** Task details **
Put the material below, from its first line up to and including the line that contains "Action: click(x=154, y=310)", into a Markdown table with the columns Row and Text, numbering each line and omitting blank lines.

** Excerpted data **

· · · · · · ·

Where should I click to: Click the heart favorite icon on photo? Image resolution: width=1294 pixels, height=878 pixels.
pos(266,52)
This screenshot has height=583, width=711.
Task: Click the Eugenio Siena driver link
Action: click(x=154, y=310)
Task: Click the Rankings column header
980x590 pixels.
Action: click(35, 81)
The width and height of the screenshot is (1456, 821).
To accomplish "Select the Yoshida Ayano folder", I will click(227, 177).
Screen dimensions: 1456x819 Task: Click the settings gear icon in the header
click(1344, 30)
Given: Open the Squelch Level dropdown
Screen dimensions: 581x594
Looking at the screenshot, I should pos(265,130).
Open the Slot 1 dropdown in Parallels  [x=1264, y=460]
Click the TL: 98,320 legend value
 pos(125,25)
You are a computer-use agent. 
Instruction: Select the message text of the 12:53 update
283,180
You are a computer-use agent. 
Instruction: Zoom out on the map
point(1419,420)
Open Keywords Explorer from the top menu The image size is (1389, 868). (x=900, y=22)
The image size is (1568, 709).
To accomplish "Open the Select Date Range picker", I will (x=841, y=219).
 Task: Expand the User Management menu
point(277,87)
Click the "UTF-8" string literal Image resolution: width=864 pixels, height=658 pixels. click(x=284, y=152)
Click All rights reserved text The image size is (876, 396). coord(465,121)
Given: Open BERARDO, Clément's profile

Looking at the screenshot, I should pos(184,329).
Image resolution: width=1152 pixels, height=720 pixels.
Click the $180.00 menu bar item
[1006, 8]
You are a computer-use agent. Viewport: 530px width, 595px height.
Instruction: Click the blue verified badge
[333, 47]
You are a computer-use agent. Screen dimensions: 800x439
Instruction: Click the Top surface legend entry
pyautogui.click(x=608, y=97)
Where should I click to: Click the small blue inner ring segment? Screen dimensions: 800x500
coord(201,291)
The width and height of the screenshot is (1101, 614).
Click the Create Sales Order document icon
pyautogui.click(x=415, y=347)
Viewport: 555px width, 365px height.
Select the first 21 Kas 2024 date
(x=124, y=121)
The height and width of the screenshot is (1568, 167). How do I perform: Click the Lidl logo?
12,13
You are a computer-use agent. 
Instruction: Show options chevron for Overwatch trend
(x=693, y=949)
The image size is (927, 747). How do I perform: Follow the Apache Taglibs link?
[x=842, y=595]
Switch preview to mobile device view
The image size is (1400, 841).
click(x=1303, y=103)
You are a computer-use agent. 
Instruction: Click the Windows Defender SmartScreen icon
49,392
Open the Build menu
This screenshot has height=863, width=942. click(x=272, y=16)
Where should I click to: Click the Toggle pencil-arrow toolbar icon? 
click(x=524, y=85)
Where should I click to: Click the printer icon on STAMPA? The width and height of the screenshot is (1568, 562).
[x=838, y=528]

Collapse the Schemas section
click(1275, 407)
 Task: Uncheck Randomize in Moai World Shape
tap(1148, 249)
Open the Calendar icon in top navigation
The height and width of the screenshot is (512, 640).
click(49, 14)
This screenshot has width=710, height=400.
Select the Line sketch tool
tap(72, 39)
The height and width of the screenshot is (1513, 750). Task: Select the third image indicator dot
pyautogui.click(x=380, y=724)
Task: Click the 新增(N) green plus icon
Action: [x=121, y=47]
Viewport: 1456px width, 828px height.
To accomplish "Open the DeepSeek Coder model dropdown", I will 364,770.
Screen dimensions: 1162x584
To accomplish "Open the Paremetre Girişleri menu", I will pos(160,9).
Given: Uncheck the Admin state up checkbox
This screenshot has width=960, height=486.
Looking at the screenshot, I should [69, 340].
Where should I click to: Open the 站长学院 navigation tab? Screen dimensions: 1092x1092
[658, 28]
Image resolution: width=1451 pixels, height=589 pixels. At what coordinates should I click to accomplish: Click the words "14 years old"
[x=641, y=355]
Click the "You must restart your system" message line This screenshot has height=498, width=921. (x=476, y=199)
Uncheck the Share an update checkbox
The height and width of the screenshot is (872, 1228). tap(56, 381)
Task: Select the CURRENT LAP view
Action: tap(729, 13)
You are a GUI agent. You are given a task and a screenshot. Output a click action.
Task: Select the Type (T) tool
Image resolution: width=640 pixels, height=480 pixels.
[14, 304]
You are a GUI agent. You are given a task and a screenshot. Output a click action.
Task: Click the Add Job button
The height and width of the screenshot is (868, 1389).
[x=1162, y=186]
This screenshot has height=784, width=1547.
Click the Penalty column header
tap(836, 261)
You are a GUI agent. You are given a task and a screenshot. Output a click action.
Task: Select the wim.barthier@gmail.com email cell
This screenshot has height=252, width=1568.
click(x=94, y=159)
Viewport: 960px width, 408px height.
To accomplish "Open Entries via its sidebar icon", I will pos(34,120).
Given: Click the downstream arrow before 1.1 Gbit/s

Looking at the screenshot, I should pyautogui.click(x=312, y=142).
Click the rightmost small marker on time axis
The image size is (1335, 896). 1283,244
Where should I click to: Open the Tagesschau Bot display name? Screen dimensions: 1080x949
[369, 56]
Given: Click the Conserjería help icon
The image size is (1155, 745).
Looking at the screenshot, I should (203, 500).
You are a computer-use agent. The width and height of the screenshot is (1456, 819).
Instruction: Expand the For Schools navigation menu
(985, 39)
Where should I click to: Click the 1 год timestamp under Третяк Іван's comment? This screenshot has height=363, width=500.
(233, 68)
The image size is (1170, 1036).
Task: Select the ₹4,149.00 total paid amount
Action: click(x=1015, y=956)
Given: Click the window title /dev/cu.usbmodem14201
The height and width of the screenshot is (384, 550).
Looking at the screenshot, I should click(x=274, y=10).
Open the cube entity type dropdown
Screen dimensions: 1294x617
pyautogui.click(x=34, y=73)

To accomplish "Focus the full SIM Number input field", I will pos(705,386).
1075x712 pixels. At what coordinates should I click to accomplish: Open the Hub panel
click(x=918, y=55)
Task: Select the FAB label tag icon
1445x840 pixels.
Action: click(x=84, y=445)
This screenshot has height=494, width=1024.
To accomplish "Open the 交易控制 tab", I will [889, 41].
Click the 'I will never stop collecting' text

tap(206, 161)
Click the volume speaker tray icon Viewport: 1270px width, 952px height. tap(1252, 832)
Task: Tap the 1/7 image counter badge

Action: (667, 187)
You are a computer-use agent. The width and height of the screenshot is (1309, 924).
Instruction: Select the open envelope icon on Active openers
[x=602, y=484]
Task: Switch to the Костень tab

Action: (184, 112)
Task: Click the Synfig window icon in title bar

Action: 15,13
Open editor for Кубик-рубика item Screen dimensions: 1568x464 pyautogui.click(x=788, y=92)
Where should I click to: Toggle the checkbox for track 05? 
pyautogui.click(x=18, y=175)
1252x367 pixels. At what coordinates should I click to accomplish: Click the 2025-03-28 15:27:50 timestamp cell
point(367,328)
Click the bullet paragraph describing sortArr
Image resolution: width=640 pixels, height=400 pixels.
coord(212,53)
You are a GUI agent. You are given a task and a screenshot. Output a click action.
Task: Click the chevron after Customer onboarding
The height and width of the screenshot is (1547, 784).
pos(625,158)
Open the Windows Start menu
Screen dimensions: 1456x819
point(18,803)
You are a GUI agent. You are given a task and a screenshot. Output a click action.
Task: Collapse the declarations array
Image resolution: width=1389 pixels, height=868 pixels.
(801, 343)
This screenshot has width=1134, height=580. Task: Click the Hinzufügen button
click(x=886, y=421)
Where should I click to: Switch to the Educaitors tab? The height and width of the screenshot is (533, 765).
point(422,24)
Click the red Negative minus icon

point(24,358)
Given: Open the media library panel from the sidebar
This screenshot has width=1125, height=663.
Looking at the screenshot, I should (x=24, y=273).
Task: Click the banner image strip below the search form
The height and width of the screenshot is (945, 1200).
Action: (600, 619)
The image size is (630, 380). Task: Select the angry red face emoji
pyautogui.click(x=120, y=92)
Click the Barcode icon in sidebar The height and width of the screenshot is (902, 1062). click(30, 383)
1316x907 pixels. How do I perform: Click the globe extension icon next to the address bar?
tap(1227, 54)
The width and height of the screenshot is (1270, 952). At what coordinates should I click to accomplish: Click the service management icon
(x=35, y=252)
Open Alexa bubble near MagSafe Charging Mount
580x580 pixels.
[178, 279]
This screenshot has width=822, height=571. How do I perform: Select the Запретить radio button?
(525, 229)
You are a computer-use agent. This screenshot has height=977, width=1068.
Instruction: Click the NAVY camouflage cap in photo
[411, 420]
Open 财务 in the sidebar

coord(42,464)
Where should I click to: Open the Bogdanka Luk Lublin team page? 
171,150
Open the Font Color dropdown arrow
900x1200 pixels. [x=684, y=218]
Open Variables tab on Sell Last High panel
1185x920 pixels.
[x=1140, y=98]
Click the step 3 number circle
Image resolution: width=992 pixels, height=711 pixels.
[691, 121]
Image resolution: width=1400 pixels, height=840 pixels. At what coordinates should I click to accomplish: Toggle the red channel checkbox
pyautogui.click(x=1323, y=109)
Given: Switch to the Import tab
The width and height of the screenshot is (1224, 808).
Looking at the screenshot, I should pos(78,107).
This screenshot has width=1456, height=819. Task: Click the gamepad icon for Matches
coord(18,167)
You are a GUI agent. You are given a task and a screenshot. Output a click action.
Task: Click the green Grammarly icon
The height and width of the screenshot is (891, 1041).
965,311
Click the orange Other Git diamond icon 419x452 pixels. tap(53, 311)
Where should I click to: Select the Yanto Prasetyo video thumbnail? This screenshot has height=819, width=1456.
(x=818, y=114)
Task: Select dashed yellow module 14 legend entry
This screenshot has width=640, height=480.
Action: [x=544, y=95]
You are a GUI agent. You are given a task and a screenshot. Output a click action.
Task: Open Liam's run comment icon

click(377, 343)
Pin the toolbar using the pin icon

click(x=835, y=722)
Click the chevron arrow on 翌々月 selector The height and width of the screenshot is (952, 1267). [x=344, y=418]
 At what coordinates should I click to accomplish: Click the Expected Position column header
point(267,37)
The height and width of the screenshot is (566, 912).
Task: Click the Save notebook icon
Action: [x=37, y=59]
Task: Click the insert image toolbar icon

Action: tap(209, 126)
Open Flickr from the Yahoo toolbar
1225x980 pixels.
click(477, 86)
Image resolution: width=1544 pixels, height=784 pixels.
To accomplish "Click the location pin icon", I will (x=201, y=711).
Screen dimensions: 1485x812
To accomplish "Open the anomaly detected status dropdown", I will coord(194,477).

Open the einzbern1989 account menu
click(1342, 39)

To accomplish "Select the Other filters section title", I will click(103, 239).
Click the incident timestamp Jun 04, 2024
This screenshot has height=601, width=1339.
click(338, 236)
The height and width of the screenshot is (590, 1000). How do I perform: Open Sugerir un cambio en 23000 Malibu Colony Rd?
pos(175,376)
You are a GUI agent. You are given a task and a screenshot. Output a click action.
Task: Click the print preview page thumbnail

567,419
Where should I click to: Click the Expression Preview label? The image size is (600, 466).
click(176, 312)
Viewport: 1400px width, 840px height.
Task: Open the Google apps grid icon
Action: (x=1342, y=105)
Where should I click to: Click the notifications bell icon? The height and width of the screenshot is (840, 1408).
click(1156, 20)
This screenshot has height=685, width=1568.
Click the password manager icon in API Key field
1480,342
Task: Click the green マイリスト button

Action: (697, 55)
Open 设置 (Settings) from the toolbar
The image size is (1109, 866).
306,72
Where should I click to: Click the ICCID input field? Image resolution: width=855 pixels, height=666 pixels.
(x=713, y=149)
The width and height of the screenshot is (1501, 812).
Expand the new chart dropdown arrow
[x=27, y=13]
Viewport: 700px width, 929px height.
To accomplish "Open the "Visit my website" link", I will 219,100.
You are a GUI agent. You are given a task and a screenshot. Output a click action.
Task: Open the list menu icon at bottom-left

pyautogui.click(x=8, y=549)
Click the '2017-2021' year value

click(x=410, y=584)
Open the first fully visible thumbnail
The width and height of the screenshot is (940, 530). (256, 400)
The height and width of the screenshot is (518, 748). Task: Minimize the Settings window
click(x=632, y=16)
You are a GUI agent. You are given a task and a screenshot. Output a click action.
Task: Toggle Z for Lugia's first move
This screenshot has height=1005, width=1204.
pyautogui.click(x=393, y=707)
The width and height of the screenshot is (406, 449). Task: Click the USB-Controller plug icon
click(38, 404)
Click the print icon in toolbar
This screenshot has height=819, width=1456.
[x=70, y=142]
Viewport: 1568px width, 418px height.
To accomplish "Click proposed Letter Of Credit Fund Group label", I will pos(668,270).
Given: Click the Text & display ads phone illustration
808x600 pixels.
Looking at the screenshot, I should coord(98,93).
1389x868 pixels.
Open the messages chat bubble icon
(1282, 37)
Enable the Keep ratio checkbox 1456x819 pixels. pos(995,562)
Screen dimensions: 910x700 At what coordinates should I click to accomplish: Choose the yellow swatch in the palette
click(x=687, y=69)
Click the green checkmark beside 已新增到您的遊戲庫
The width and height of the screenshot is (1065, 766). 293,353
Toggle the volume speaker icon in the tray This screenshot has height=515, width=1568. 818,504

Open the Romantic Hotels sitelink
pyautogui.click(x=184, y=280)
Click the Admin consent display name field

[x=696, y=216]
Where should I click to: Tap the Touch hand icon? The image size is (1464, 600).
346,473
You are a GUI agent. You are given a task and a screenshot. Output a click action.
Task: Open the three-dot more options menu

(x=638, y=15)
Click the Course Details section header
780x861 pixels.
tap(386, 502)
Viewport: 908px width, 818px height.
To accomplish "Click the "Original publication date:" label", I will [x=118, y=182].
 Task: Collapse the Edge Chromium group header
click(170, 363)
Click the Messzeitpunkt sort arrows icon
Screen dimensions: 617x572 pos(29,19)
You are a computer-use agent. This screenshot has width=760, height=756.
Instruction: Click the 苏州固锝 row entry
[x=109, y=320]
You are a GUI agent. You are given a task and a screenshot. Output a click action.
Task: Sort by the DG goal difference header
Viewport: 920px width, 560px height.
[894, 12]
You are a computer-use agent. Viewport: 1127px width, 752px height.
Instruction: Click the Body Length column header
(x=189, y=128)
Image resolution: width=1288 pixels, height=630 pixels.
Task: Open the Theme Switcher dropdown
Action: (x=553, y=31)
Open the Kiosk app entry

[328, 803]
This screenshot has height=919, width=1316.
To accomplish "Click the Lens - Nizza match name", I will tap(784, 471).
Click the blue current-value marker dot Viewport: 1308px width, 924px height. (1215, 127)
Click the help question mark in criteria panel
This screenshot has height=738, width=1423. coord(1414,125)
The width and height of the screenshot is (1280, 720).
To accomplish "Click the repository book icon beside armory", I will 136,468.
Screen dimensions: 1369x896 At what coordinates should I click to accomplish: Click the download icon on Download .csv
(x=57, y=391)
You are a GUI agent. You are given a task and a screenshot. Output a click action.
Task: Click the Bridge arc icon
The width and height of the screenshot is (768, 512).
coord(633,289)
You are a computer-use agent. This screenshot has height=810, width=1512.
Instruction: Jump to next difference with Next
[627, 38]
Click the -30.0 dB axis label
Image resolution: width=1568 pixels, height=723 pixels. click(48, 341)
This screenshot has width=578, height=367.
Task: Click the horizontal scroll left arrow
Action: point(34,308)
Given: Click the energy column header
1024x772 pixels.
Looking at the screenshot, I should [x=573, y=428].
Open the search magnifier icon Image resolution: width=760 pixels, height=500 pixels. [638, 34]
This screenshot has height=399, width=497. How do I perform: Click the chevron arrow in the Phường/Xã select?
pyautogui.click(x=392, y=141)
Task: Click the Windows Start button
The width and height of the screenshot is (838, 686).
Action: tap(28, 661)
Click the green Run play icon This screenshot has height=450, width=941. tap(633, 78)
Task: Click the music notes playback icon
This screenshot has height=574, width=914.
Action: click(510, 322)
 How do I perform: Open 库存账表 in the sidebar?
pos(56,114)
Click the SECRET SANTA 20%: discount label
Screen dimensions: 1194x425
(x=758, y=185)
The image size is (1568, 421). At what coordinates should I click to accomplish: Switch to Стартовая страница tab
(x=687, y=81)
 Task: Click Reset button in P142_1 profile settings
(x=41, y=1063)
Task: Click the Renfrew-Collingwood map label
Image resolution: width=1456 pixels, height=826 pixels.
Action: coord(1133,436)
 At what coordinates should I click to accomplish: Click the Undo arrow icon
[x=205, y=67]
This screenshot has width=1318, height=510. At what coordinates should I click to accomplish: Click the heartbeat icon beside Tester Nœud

· · · · · · ·

** Exercise response **
| Row | Text |
|---|---|
| 1 | Where should I click to: Click the heart favorite icon on photo? Image resolution: width=1294 pixels, height=878 pixels. |
| 2 | pos(266,52) |
| 3 | This screenshot has height=583, width=711. |
| 4 | Task: Click the Eugenio Siena driver link |
| 5 | Action: click(x=154, y=310) |